Población más afectada: Se observa un fuerte impacto en hombres jóvenes (el 60,7% de los casos tienen entre 15 y 44 años) y un aumento en menores de 20 años, que ya representan el 16,6% del total.
Zonas de mayor incidencia: Las provincias con tasas más altas son Jujuy, Salta, Chaco, Formosa, Buenos Aires y CABA. También se registró un alza significativa en Santa Fe, Córdoba y Tierra del Fuego, entre otras.
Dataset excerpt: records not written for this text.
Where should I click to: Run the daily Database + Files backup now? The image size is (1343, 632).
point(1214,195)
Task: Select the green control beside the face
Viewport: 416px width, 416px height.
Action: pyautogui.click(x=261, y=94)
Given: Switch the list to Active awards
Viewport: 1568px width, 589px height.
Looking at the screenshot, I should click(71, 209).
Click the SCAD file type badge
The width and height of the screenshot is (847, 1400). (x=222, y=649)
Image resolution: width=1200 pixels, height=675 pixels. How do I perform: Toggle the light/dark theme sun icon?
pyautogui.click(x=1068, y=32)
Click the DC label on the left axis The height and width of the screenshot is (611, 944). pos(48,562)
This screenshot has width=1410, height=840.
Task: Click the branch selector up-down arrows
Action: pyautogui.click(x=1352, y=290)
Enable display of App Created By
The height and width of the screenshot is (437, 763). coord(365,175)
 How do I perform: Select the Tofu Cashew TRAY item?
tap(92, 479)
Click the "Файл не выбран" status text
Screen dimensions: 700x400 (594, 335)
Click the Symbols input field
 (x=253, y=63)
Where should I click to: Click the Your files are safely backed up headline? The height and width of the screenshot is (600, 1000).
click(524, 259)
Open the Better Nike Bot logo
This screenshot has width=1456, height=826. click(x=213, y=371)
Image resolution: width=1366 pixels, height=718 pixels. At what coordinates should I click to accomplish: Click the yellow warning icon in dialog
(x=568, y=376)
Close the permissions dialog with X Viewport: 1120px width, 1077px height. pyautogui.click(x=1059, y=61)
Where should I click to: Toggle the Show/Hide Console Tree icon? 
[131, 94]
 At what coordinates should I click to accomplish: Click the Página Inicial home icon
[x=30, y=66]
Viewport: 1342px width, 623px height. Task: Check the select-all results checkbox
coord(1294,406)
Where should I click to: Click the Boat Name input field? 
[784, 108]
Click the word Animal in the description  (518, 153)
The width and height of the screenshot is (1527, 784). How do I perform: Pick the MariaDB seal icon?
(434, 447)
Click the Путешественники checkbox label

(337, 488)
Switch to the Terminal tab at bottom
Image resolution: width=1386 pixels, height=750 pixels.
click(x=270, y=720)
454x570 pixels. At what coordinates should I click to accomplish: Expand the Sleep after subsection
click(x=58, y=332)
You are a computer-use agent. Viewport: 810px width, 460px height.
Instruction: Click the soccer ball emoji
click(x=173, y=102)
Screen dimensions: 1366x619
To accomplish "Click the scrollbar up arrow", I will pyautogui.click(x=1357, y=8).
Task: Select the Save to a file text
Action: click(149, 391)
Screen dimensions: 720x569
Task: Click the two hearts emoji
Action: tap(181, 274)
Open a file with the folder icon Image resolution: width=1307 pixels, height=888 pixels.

Causas del rebrote y desafíos del sistema
Los especialistas de la AAMR, entre ellos el neumonólogo Andrés Burke Viale, señalan que el fenómeno es multifactorial. Entre las principales razones destacan:
Debilitamiento institucional: La disolución de la Coordinación del Programa Nacional de Tuberculosis en 2024 afectó la optimización de recursos.
Factores socioeconómicos: El hacinamiento y la vulnerabilidad social facilitan la transmisión.
Barreras de acceso: Dificultades para el diagnóstico temprano y baches en la provisión gratuita de medicamentos.
Prevención y Tratamiento: Las herramientas clave
La importancia de la vacuna BCG La Dra. Sandra J. Inwentarz enfatiza que la vacuna BCG (dosis única al nacer) es vital para prevenir formas graves como la meningitis tuberculosa. A inicios de 2026, la cobertura nacional alcanzaba el 83,42%, aunque se advierte sobre la necesidad de que el Estado garantice la provisión constante en todas las jurisdicciones.
Detección y continuidad La tuberculosis es prevenible y curable, pero enfrenta dos grandes obstáculos:
·Confusión de síntomas: El retraso en el diagnóstico ocurre porque los síntomas suelen asimilarse a otras afecciones respiratorias.
·Resistencia bacteriana: La interrupción de los tratamientos o el acceso irregular a los fármacos favorece la aparición de cepas resistentes, complicando el control de la enfermedad a nivel poblacional.